The ICGC also focuses on the investigation of gene expression regulation, the transcriptome and epigenetic modifications. In the ICGC, Peter Lichter from the DKFZ coordinates the analysis of paediatric brain tumours, which are the major cause of cancer-related deaths in young children. Genome analyses improve our knowledge of the development of diseases, diagnoses, therapies and prevention, thereby creating the basis for a personalized medicine that enables an efficient application of drugs.
According to Leroy Hood, a pioneer of systems biology and sequencing technology, there are already hundreds of known genetic variants that have an influence on the diseases we contract, and that affect our ability to tolerate drugs and dictate the quantity we need to take.

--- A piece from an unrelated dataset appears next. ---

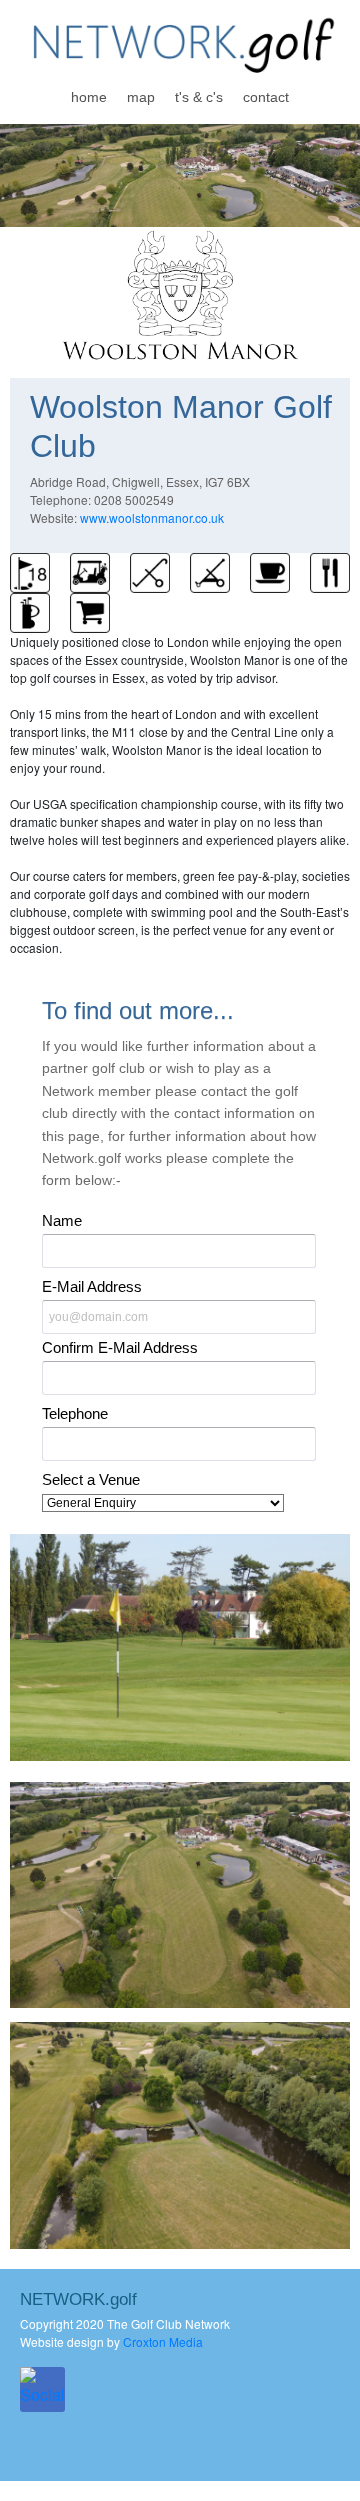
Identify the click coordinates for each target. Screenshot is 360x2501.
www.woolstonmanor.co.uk (152, 517)
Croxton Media (163, 2341)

Any diagnostic procedure requires the “informed consent” of a patient or volunteer, which refers to the consent given once a person clearly appreciates and understands the information provided as well as the potential outcome and its significance. But what does “informed consent” mean in terms of the total sequencing of the human genome? At present, it is assumed that any human possesses around 100 or more disease-relevant factors, some of which have a high power of prognosis, others only a little. Even if data analysis is restricted to certain problem fields, for example cancer, there is still the question as to how surplus information should be dealt with. Numerous disease genes do not lead to disease when present in heterozygous form, this only occurs when both genes are affected. Does this mean that a couple should undergo heterozygote screening when they plan to have children together?
How should a person’s right not to know be dealt with, especially in cases such as Huntington’s disease, which can be predicted but for which no therapy is available? Bartram described the conflict that arises when, for example, a paternal grandmother has Huntington’s disease and her grandchild wants to have his or her genotype tested, but her son, the grandchild’s father, does not. Predictive diagnostics not only have to take into account the right of not wanting to know of the person seeking advice, but also the right of this person’s relatives. Issues to be addressed also include the accuracy and significance of other medically relevant data, in particular individual patient data and information stored in tissue banks. How can privacy and confidentiality be protected? How realistic is it to believe that a person is protected by the “anonymisation” of data even though short DNA sequences enable individuals to be clearly identified? How is it possible to prevent genome research from leading to genetic discrimination by employers or insurance companies?
In the bioethical guidelines and rules that the University Hospital, EMBL, DKFZ and the tissue bank of the National Centre for Tumour Diseases follow, problem areas associated with the total sequencing of human genomes are only dealt with rudimentarily. Even the Gene Diagnostics Law, which became effective in February 2010, falls short of addressing how the application of new technical possibilities can be effectively regulated. Claus Bartram believes that the Law creates more problems than solves. The EURAT project is designed to deal with the aforementioned as well as other ethical and legal consequences of total genome sequencing, come up with a concerted viewpoint and provide advice.